トンネルワインカーヴは、山梨県甲州市勝沼町に位置する、旧深沢トンネルを活用したワイン貯蔵施設です。「カーヴ」はフランス語で「貯蔵庫」を意味します。この施設は、甲州市が誇るワイン文化の一端を担う重要な観光スポットです。
深沢トンネルは、隣接する大日影トンネルと同様に、1902年(明治35年)に貫通し、翌1903年(明治36年)に中央線が甲府まで開通しました。この中央線の開通により、勝沼のぶどうとワイン産業は飛躍的な発展を遂げました。
トンネルは1997年(平成9年)に新深沢第2トンネルが開通するまで使用され、その後、文化財としての価値が認められ、土木学会選奨土木遺産や経済産業省の近代化産業遺産に指定されました。
旧深沢トンネルは、全長1,104メートルのレンガ造りで、2005年(平成17年)5月にワインカーヴとして開設されました。トンネル内部は、年間を通じて安定した温度と湿度を保ち、特にワインの貯蔵に最適な環境を提供しています。
気温: 冬場は14〜15℃、夏場は17〜18℃ 湿度: 60〜65%(湿度は調整されているが、温度調節は行っていない)
案内所に申し込むことで、一般客も見学が可能ですが、通常は入口から数十メートルまでの範囲に限られます。トンネルの奥へ進むには、契約者または契約しているワイナリーの案内が必要です。
トンネル内には特殊なフォークリフトが配置されており、細長いトンネルの壁沿いに並ぶワイン棚へのワインの出し入れに活用されています。
勝沼ぶどう郷駅から大日影トンネル遊歩道を通り抜けることで到達できます。ただし、大日影トンネル遊歩道が閉鎖されている場合は、別ルートを利用する必要があります。
トンネル内部は、レンガ造りのアーチ型構造で、気密性が高く安定した気候を提供します。

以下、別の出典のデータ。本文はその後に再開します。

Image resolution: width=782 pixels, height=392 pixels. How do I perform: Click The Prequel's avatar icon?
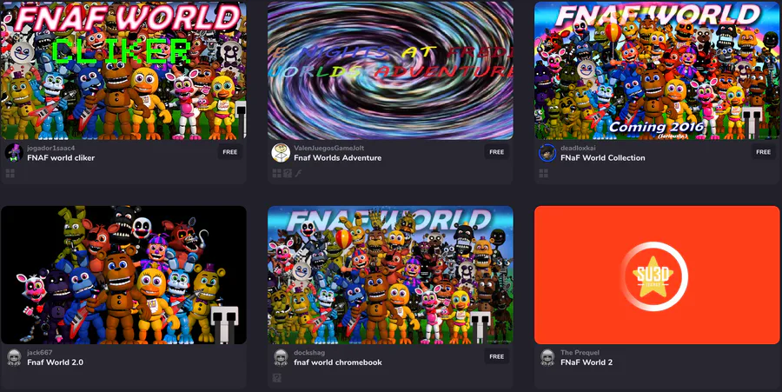coord(547,357)
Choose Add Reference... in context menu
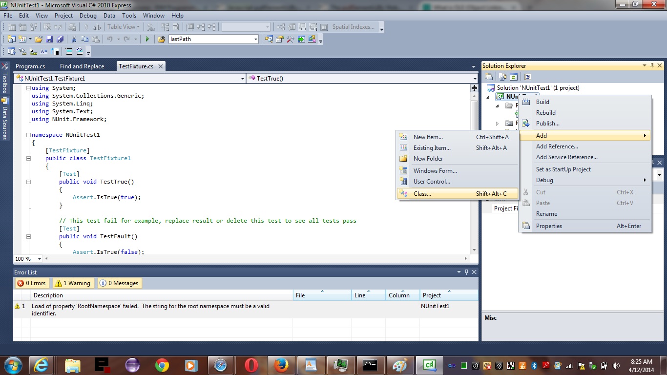 coord(557,146)
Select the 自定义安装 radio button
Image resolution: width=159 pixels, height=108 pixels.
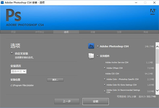12,53
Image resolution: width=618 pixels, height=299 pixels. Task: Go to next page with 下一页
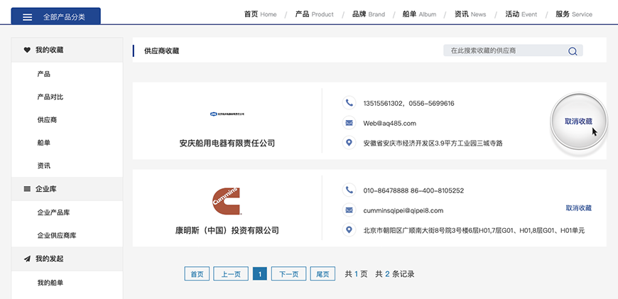(288, 274)
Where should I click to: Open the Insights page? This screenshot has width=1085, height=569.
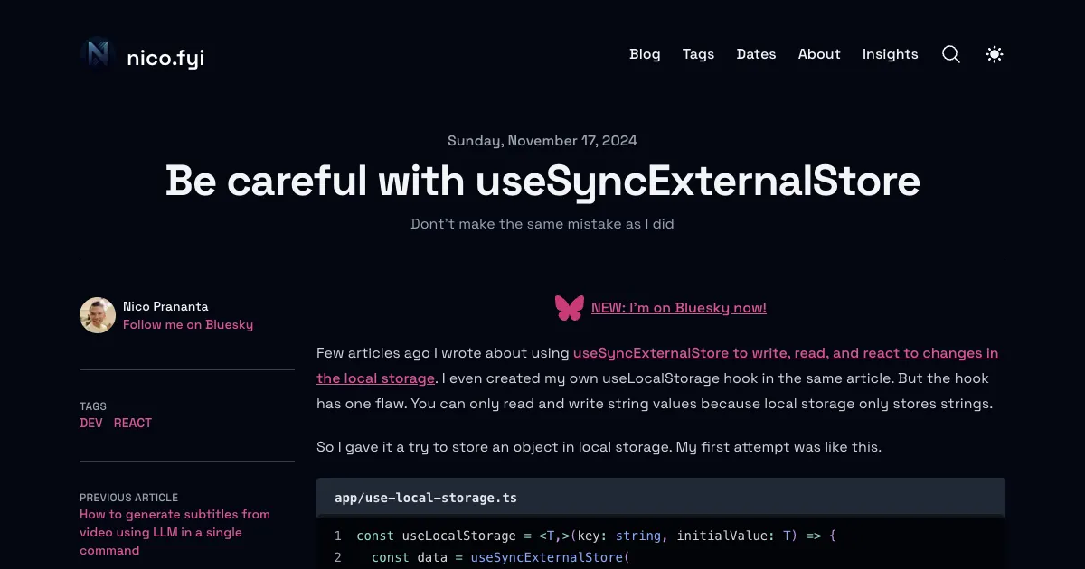click(890, 54)
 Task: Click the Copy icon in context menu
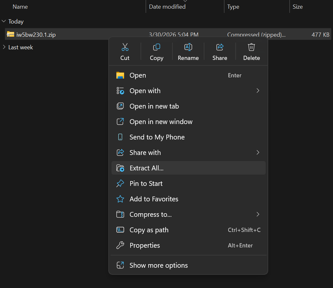tap(157, 47)
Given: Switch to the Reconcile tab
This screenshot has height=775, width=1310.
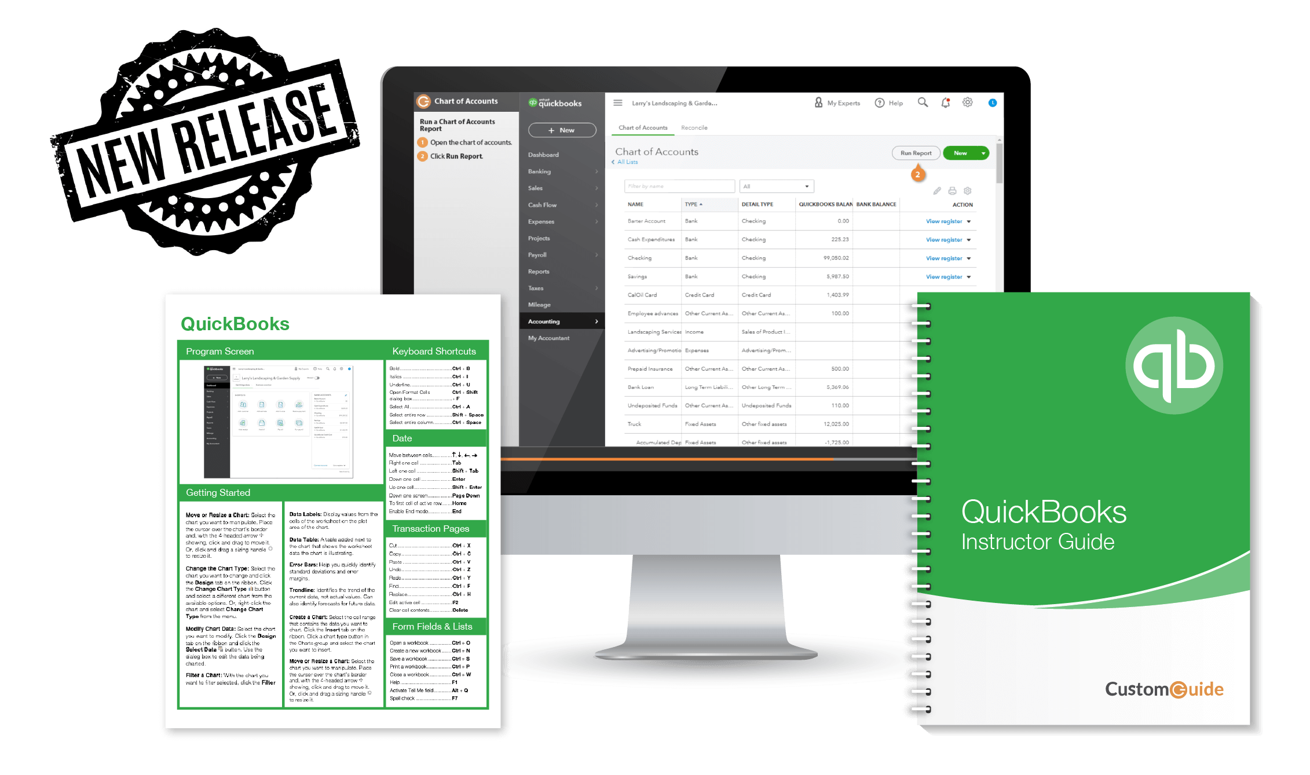Looking at the screenshot, I should (x=694, y=127).
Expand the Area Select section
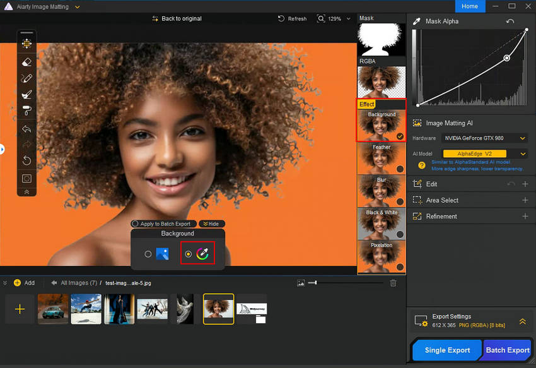 pos(525,200)
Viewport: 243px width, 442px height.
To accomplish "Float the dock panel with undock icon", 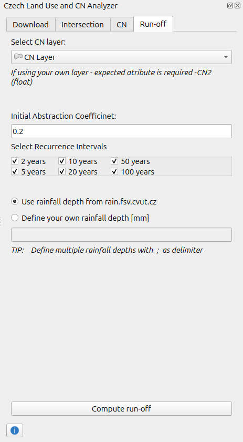I will [230, 6].
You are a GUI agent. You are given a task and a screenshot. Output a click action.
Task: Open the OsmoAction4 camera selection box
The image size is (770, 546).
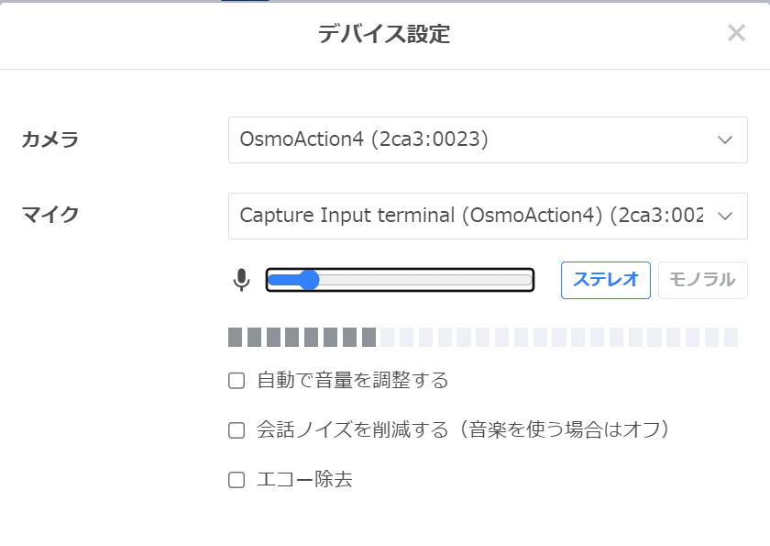click(x=488, y=140)
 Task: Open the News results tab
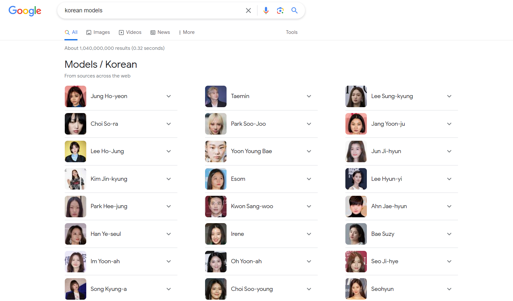[160, 32]
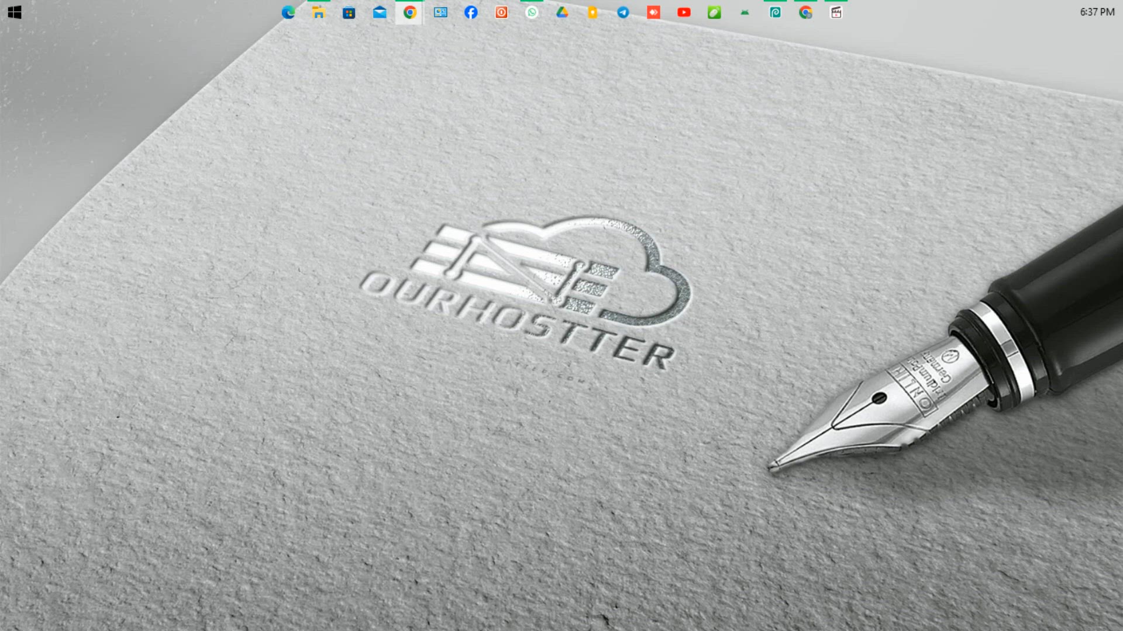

この特性が、ワイン貯蔵に理想的な条件を作り出しています。
トンネルと大日影トンネル遊歩道の間には深沢川が流れており、ここでは河川用のレンガトンネルを見ることができます。このトンネルは、深沢トンネル建設時に谷を埋めるための土が川をせき止めないよう設けられたものです。
中央線の車内から、新大日影トンネルと新深沢トンネルの間で、このレンガトンネルを一瞬だけ見ることができます。
トンネルワインカーヴは、甲州市のワイン文化を象徴する存在であり、その歴史的背景や建築技術は訪れる人々に感銘を与えます。また、勝沼のワイン産業の発展を支えてきた重要な施設として、地元の誇りとなっています。
カーヴは通常施錠されていますが、特別なイベント時には内部見学が可能です。地元のワインツーリズムや祭りに合わせて訪問すると、普段は見ることのできない施設内部を楽しむことができます。